Fellow veteran Matthew Thein ’15 found the same to be true when he came to ISU intent on returning to the military.
Thein joined the Air Force in 2006 after attending community college. “I was tired of watching others do great things,” he said. “I talked with friends who were enlisted and decided the time was right. It was one of the best things I’ve ever done.”
An Air Force combat engineer, Thein assisted with military and humanitarian construction projects around the world. He partnered with troops from the Army, Marines, and Navy. After serving honorably, he enrolled in ISU’s Department of Politics and Government in spring 2012. He is pursuing a commission into the Navy as an intelligence officer, for which he hopes to receive orders this fall.
“I have a strong passion for foreign relations and America’s foreign policy,” Thein said. “We built a lot of things for other countries and did a lot domestically. The whole aspect of how the United States works with government and nongovernment agencies and the relationships we hold with these other bodies was always something that interested me. After having seen that firsthand, it made me want to explore that field.”
Thein found several places at Illinois State he could call home. He held a spot on the Redbird cheerleading squad for two years and worked with Curtis in the Veterans and Military Services Office, helping fellow veterans transition to ISU. He is certain the rigorous lifestyle and challenges veterans faced benefit them as students.
“A lot of us know what it’s like to overcome grueling obstacles on a daily basis. When we encounter a big project that will take a lot of teamwork, we draw on experiences from work sites, deployment, and training exercises—experiences a lot of these students haven’t had.”
One struggle fellow veteran Doug Faber ’15 had was choosing what to study. He completed general education classes at a community college before transferring to Illinois State. After several semesters passed without being able to settle on a major, Faber decided to take a break from classes and joined the Navy in February 2009 as an aviation ordnanceman.
The assignment involved loading bombs and missiles on F-18 aircraft aboard the U.S.S. Abraham Lincoln during Operation Enduring Freedom. The job took him around the world, as the ship left California and months later dropped anchor in Virginia. The close quarters taught self-control and how to interact with a team.
Four years after joining, Faber left active duty and returned to Illinois State. He enrolled as an economics major but shifted to agriculture business. The decision extends a family legacy. His father, Curtis Faber ’77, served in the Navy and also earned an agriculture business degree from ISU.
“When it came down to it, that’s what I knew very well and that’s what I’m good at,” the younger Faber said. “We have a family farm run by my uncle. My dad graduated with an ag business degree and then pursued banking. Two of my uncles taught agriculture. I guess it was just bred into me.”
He worked through the Career Center to find his first job, which was offered eight months before he graduated. He still holds the position of operations management trainee with Consolidated Grain and Barge. He attributes his success to the combination of military experience and ISU.

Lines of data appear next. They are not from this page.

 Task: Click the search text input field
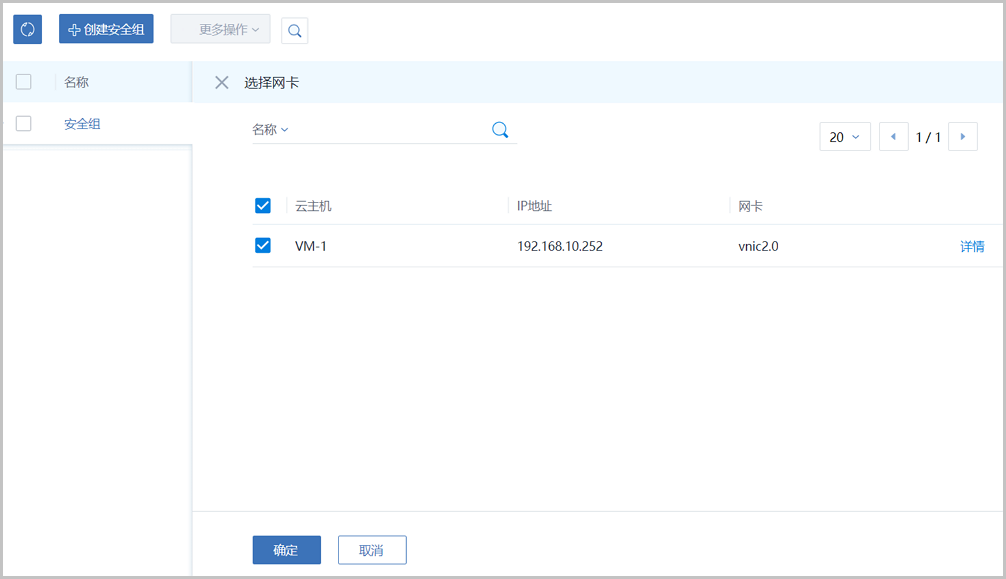pyautogui.click(x=390, y=130)
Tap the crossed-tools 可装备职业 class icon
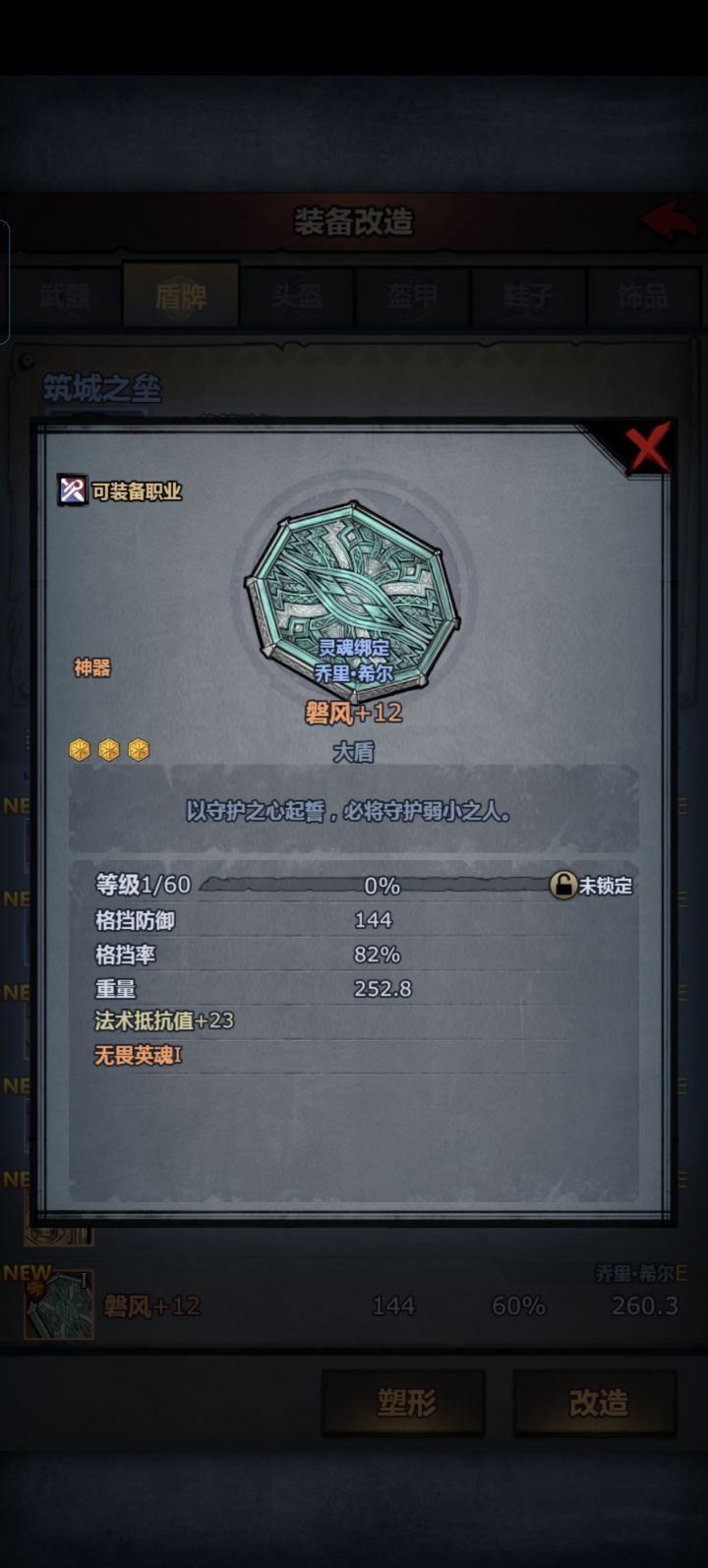Screen dimensions: 708x1568 (73, 489)
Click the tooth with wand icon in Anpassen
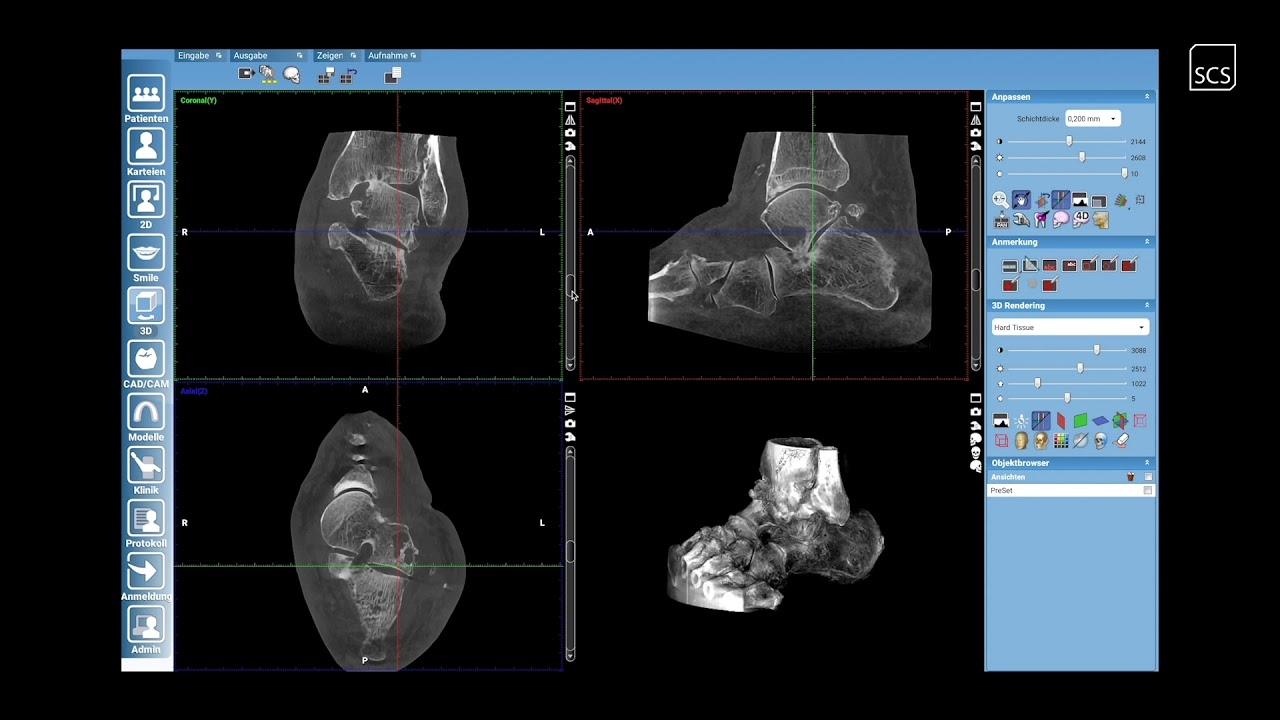 tap(1043, 218)
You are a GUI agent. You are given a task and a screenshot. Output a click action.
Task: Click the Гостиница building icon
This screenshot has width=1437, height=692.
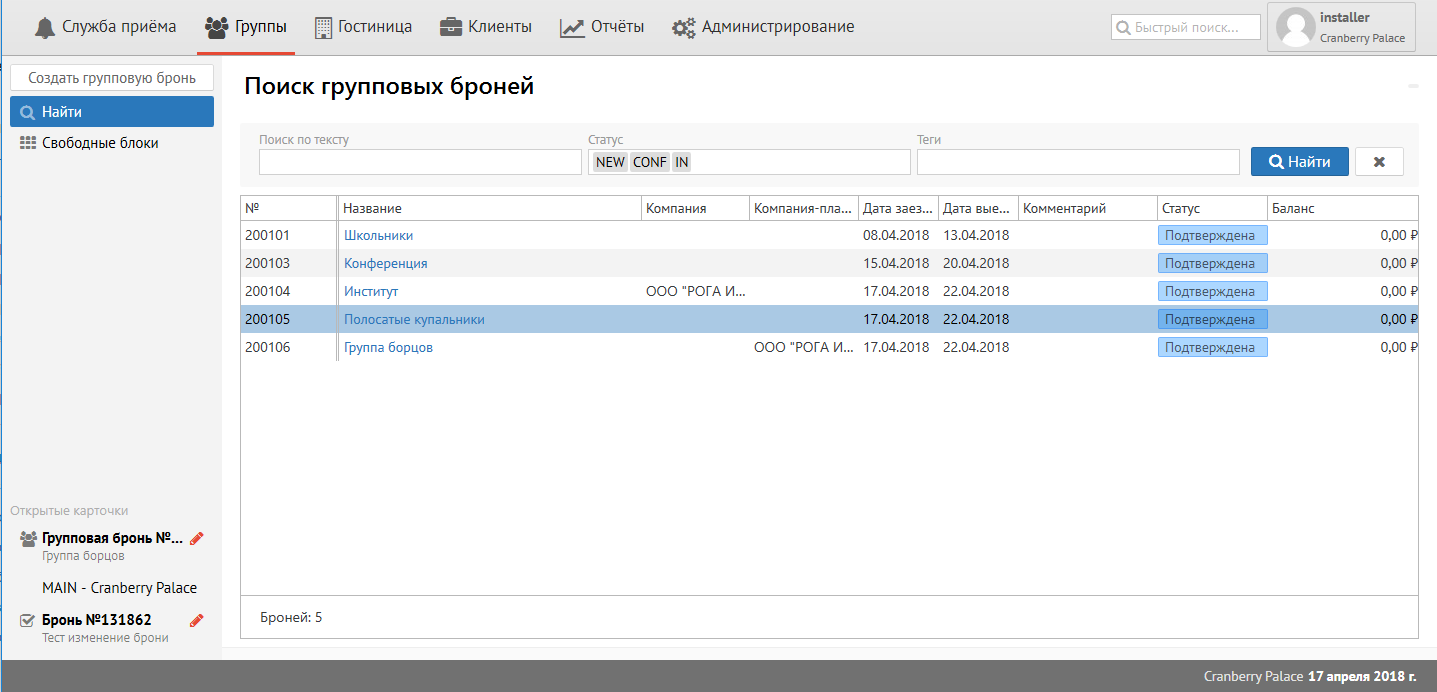(x=324, y=27)
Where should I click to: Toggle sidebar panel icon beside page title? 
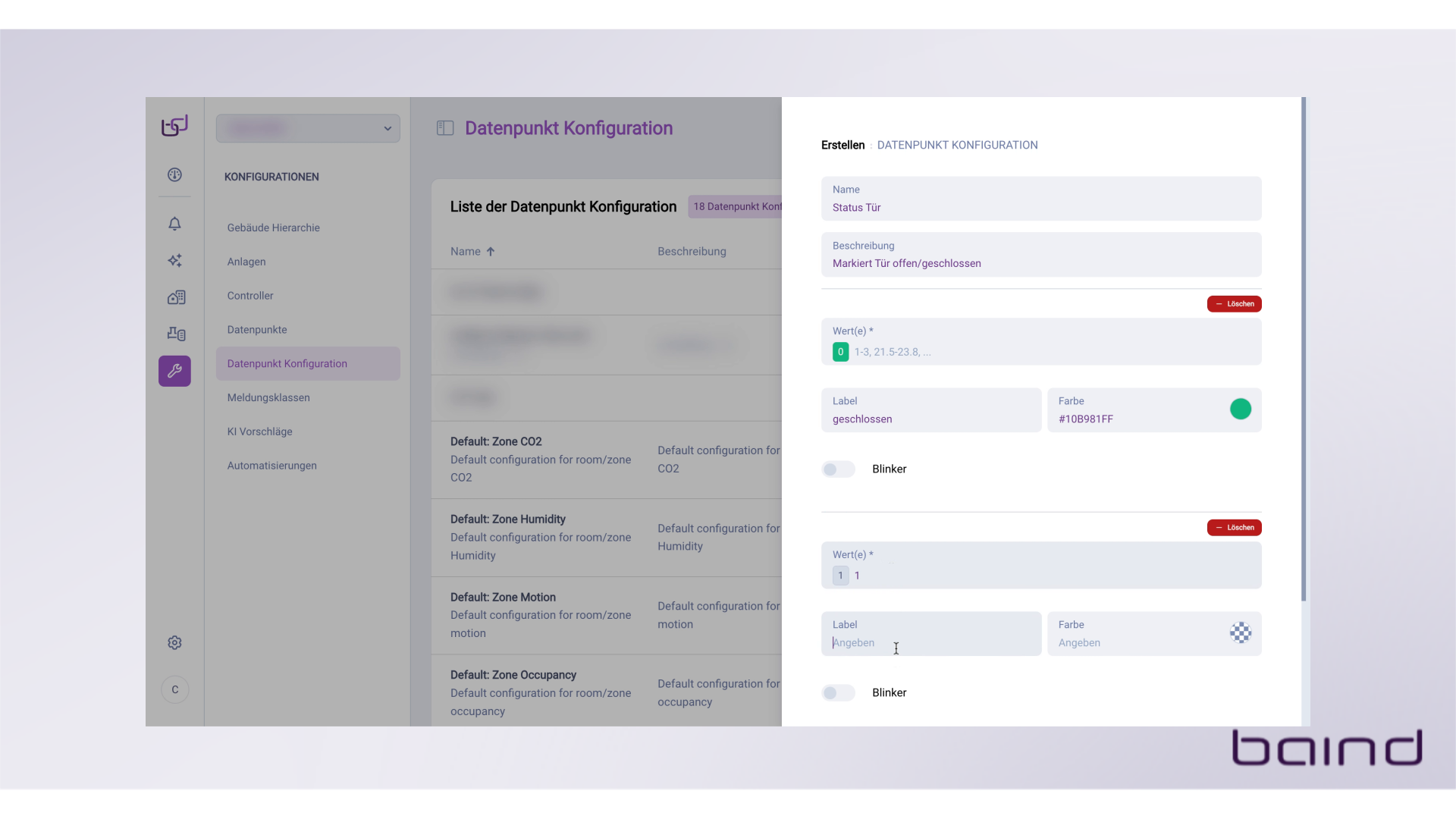coord(445,128)
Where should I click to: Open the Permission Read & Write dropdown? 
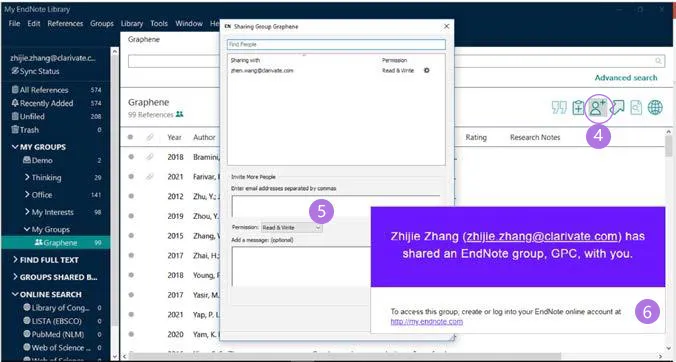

“Coming out of college, I told my dad I needed an internship,” Doug said. “He said that I had already done my internship. The Navy was my internship. The military experience shows you can hold a job. It shows you have responsibility, dedication, and commitment.”
Seeing these three student veterans—one a graduate student, one an aspiring officer, and one having rapid success in private industry—it is impossible to disagree. Their experience exemplifies why ISU maintains recognition as a military friendly school, which Curtis knows is a point of pride for the University as a whole.
“We’ve been in a long period of war and there is a much greater awareness of the issues faced by this generation of veterans,” Curtis said. “Illinois State is definitely a welcoming and supportive place for them.”